Nanofiltration membranes made of PES, PES-GO, and PES-TNR were created using the phase inversion approach. Membranes were used to filter generated water samples taken from an oil field in order to create a realistic atmosphere. The addition of nanomaterials increased membrane performance in several ways. Membranes’ physiochemical characteristics were studied. The addition of TNR or GO to the PES matrix causes macro voids to form on the bottom surface of the membrane in both PES-TNR and PES-GO. When the weight of the embedded nanostructure is increased, the contact angle decreases from 81°for pure PES to 40° and 42° for PES-0.7GOand PES-0.7 TNR, respectively. Porosity rose from 17% for pure PES to 44% for PES-0.7TNR and 42% for PES-0.7GO, respectively, while water flux increased from 42.5 kg/m² h to 85 and 82 kg/m² h. By increasing the weight percent of integrated nanomaterial, chloride, calcium, magnesium, and barium concentrations were reduced while water flux was increased. The PES-0.7GO membrane has the highest filtering efficiency, followed by the PES-0.7TNR and pure-PES membrane, with chloride salt rejection of 81%, 78%, and 35%, respectively.
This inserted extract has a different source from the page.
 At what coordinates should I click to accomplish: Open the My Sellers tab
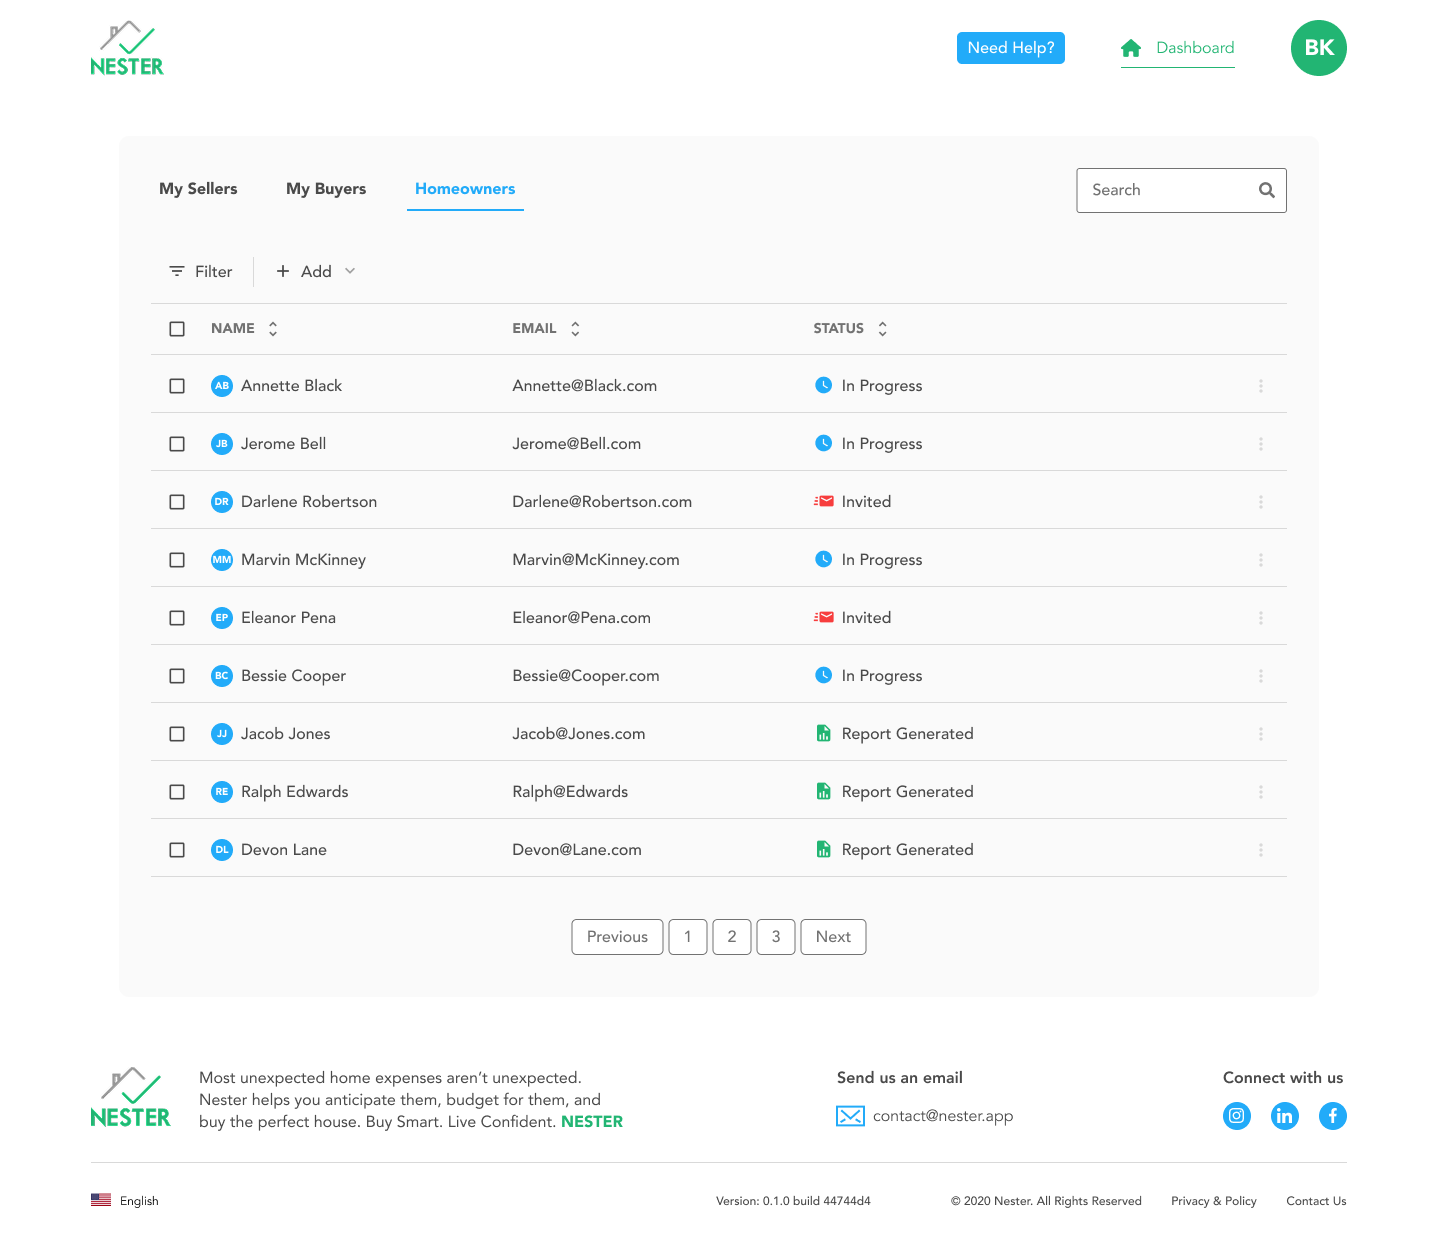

Furthermore, increased hydrophilicity is the main cause of increased oil rejection using the membranes of PES-0.7TNR (88%) and PES-0.7GO (85%) over the pure-PES membrane (71%) and commercial NTR-7450 (40%) due to repulsion forces between hydrophobic oil traces and the hydrophilic nature of nanostructure-incorporated membrane surfaces. Fouling tendency decreased with the addition of nanomaterial, with the lowest fouling tendency at the PES-0.7GO membrane, followed by the PES-0.7TNR membrane, and the greatest fouling tendency at the pure-PES membrane, which may be ascribed to fouling mitigation through enhanced hydrophilicity. Cleaning membranes with NaOH was tried before measuring flux recovery ratio, and the FRR was found to be quite high. Membrane resistance to alkali after three immersions demonstrated the membrane’s great resistance to alkaline media. Overall, the findings support the use of membranes in the oilfield to treat generated water.